Mixing Up Website Name And Publisher
Many sites list the same organization as both the site name and the publisher. When that happens, MLA style says you can leave the publisher line out to avoid clutter.
If a site lists a separate sponsor or parent group in the footer, that group usually belongs in the publisher position. Reading the masthead or “About” page often clears this up.
Forgetting Hanging Indents Or Alphabetical Order
Teachers notice layout gaps quickly. A page title that is not centered, entries that do not line up with hanging indents, or a list that is not in alphabetical order can look rushed, even when your research is solid.
To avoid this, set the hanging indent once in your word processor and apply that style to the whole works cited page.
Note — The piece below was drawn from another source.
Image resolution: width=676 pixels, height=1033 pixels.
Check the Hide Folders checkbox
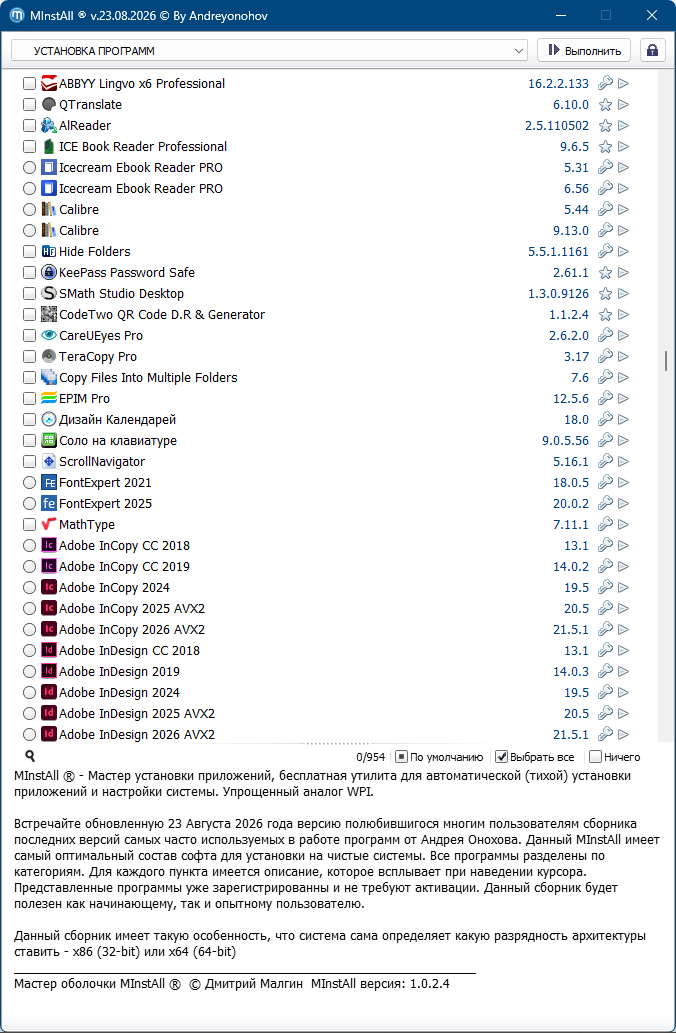point(29,252)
Then sort the list alphabetically before you print or export your file.
Using Full URLs With Long Tracking Strings
Some links copy over with tracking codes or very long query strings. MLA permits trimming those extras as long as the link still points to the correct page. You can usually delete everything after a question mark or a long series of random letters, then test the link in your browser.
Leaving Out Access Dates When They Help
Access dates are optional, yet they make sense for pages that change often or lack a clear publication date. If your teacher or discipline likes to show how current your research is, add access dates for more of your web sources, not just the ones with no date listed.
Quick Checklist For Your Mla Work Cited Page Example For Websites
Before you hand in your paper, scan through this short checklist. It helps you confirm that your works cited page treats website sources in a clear and consistent way.
Layout And Label
- The final page carries the heading Works Cited, centered at the top.
- Font, size, and line spacing match the rest of the essay.
- Each entry uses a hanging indent.
- Entries appear in alphabetical order by author or by title when there is no author.
Website Entry Details
- Every website source in the body of your essay has a matching entry on the works cited page.
- Each entry follows the MLA core elements pattern as closely as the source allows.
- Article or page titles appear in quotation marks with title case capitalization.
- Website names appear in italics.
- Dates use the day, abbreviated month, and year format.
- URLs are clean, readable, and do not include the protocol prefix.
Consistency Across Entries
- Similar website sources follow the same template from one entry to the next.
- Spacing after periods and commas stays consistent.
- Any access dates follow the “Accessed Day Mon. Year” pattern.
When you follow this checklist and model your entries on solid examples, your works cited page will match current MLA expectations. Your readers will be able to trace every website source with ease, and you can spend your energy on the argument and structure of your writing rather than last-minute citation fixes.